- [Exercise directions]
Where a line of the material includes the string "cell", copy that line.

- [Data shown]
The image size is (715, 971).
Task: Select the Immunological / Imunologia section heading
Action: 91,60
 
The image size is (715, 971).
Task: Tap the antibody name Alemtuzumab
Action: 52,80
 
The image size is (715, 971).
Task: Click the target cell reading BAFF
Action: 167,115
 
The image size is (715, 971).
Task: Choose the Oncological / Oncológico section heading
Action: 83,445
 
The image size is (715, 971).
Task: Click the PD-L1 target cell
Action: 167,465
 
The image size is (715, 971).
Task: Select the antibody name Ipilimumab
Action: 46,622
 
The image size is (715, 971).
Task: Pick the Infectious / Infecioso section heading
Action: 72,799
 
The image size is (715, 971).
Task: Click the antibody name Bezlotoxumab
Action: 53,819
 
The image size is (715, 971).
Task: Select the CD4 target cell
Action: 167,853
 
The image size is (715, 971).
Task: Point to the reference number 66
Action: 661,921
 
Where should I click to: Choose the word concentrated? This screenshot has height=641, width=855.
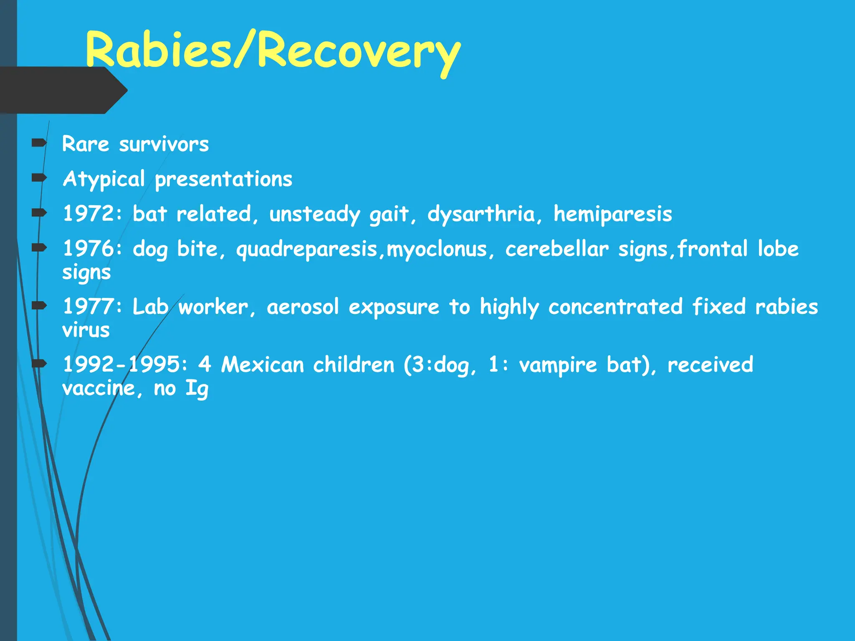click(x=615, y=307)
--
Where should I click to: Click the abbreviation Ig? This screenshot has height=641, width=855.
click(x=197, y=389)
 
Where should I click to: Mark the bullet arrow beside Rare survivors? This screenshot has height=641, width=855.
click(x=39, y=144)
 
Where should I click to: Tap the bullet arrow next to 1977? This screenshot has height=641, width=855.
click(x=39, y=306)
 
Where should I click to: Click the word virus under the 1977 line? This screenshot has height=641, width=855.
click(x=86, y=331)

- [Problem solution]
Task: Click the target cell reading BAFF
Task: Click the PD-L1 target cell
Task: Select the CD4 target cell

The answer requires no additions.